Sebelumnya
***
Lima
Ada Apa dengan Karmila?
Suasana depan ruang ICU tampak lengang malam ini. Jam dinding super besar yang terpasang di depan ruangan itu kini telah menunjukkan pukul sebelas. Dan Fera yang kulihat masih setia duduk di bangku panjang seberang ditemani Aldo, tampak telah memejamkan kedua matanya.

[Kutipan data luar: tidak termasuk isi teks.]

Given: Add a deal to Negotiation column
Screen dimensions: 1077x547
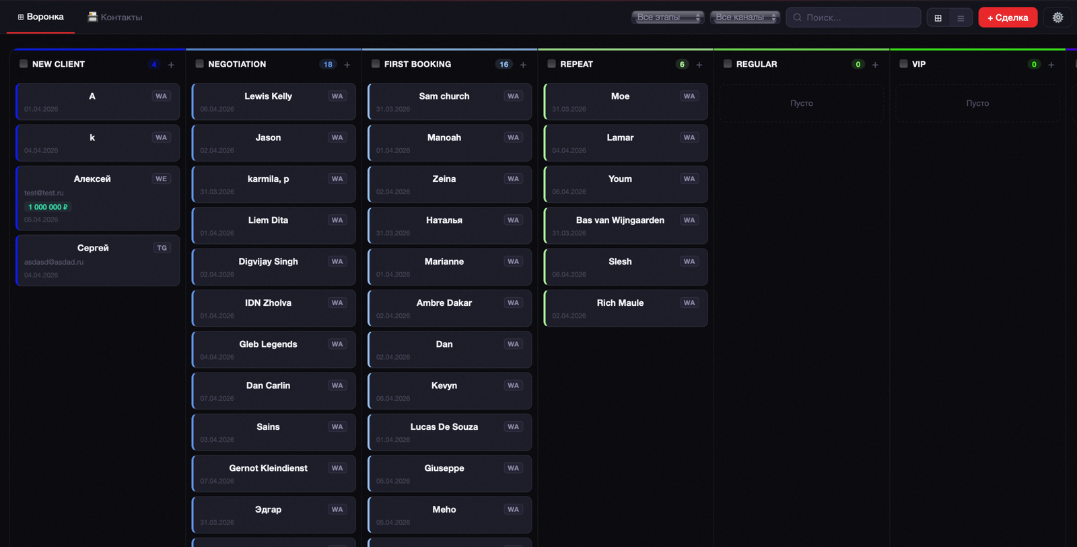Looking at the screenshot, I should click(x=347, y=65).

Mungkin ia terlalu letih memikirkan nasibku–abang semata wayangnya–yang masih juga tak sadarkan diri dan malah asyik asyik gentayangan tak jelas. Bahkan kini pikiranku terpusat ke satu nama yang tadi sempat disebutkan Aldo.
Karmila Sudarmanto. Entah kenapa malam ini tiba-tiba saja aku sangat merindukannya. Rindu pada senyumnya yang menawan dengan lesung pipit di kedua pipi chubby-nya. Rindu pada sapaan khasnya di pagi hari–yang selalu membangunkanku lewat telepon sambil berteriak, “Bangun, Abang pemalas.”
Ah, telah berapa lama aku kehilangan semua itu? Kehilangan kebersamaan dengan wanita yang telah hampir tiga tahun ini menemani dan mewarnai hari-hariku?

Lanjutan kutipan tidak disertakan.